I murales e i cartelloni per le strade celebrano gli eroi e i martiri della nazione per la quale hanno indossato la mimetica e impugnato il fucile sin dai primi anni novanta, quando durante gli ultimi e traballanti anni dell’Unione Sovietica, la quale ha avuto il grande pregio di riuscire a far condividere a tutti la stessa geografia, l’Azerbaijan si discostò da Mosca ma non fu seguita dall’ex oblast a maggioranza armena del Nagorno che si dichiarò a sua volta indipendente. Iniziarono dunque i bombardamenti azeri nella regione e con essi il primo conflitto del Nagorno Karabakh conclusosi con un’ampia vittoria armena grazie al maggior supporto della Russia. Una volta scavalcato il Rubicone le tensioni sarebbero cresciute e acquietate a seconda del momento storico e geopolitico ma c’è un preciso momento nel quale si capì che gli azeri si sarebbero ripresi, in poco più di due decenni, la loro integrità territoriale: è il 1994 e a Baku la “ Azerbaijan International Oil Company” firma la concessione per sfruttare i giacimenti off-shore, al largo del Caspio, di petrolio e gas naturale. A Baku si apre una nuova era che porterà a un riassetto geopolitico e economico molto importante che la consacrerà come affidabile partner commerciale Europeo e potenza energetica mondiale riuscendo nella riunificazione nazionale del Settembre 2023.
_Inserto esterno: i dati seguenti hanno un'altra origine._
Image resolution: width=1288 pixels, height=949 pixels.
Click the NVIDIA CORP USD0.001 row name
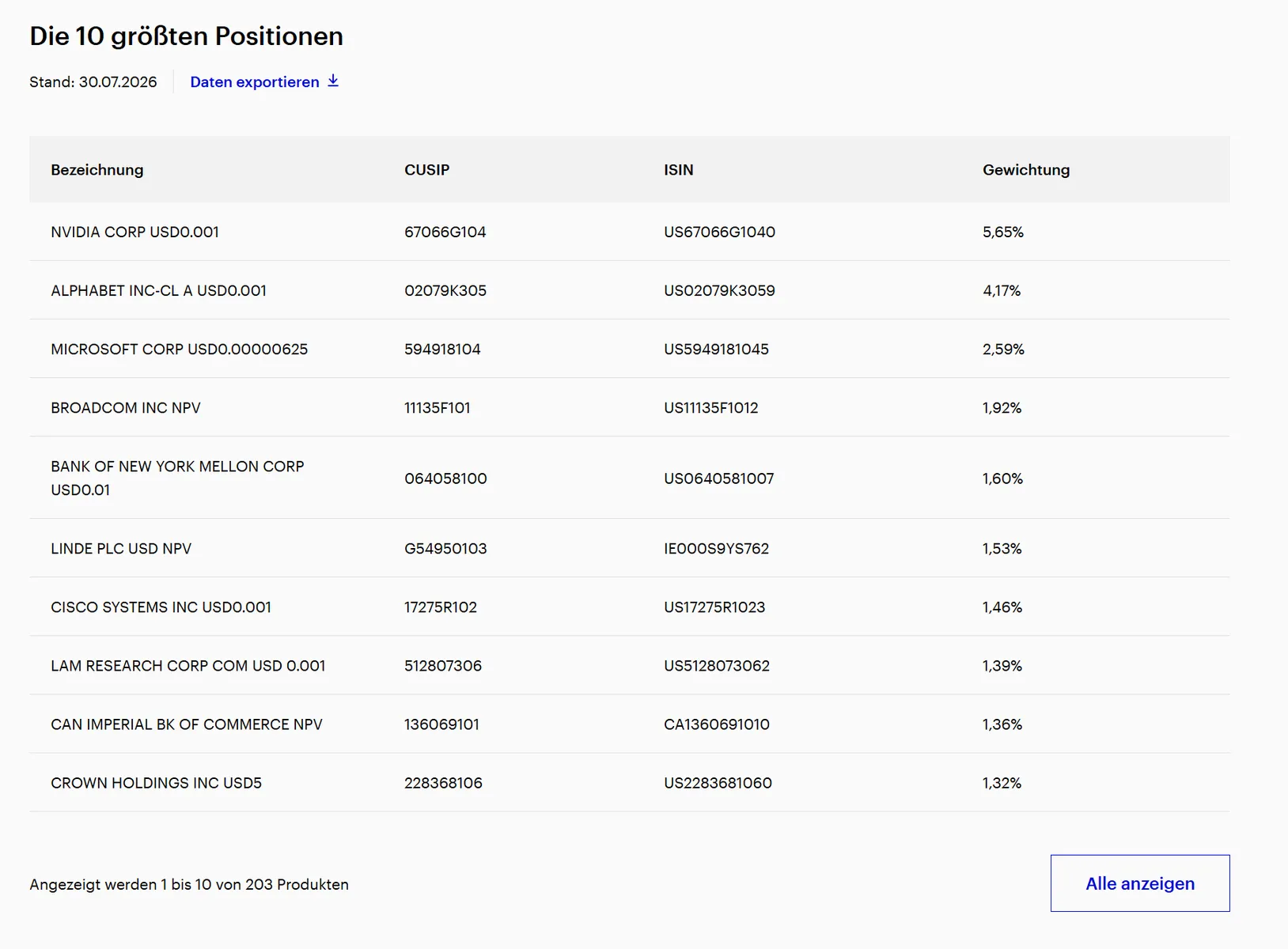pyautogui.click(x=135, y=232)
Attenzione però a giudicare tutto da una prospettiva culturale che tenderebbe a vederci più affini agli armeni che agli azeri. Questa, più che mai, è una guerra dove l’unico vincente è l’odio che usa la vendetta come vittoria. Di terribili massacri, in quasi 30 anni, ce ne sono stati a decine, centinaia, da entrambe le parti e nessun dibattito sembra volersi concentrare sull’unica vera soluzione duratura: l’analisi, la comprensione, il perdono e la convivenza. Nessun diritto infatti può essere considerato di seconda serie: né quello etnico di autodeterminazione popolare che l’Armenia rivendica né quel principio di integrità territoriale che gli Azeri hanno sentito mancare per 30 anni.
Chi ha vissuto un filo continuo pre e post perdita del Nagorno si accorgerà facilmente quanto questo sia un momento di infelicità collettiva e vulnerabilità nazionale che richiede tempo per essere sanato ma che allo stesso tempo non può essere curato con l’odio o l’eccessivo nazionalismo. Le proteste di Settembre di fronte al Parlamento di Yerevan per chiedere al governo di non capitolare sono inquietanti e spiegano quanto la situazione sia grave. Quando delle madri chiedono di sacrificare il proprio figlio ci si accorge quanto si sia lontani dall’umanità e quanto il terribile detto Spartano “Col tuo scudo o su di esso” sia attuale.
La diplomazia rivolga la propria supplica ricordando quest’avvenimento e sapendo che l’unica posizione contemplabile è quella per la pace, ovunque essa porti.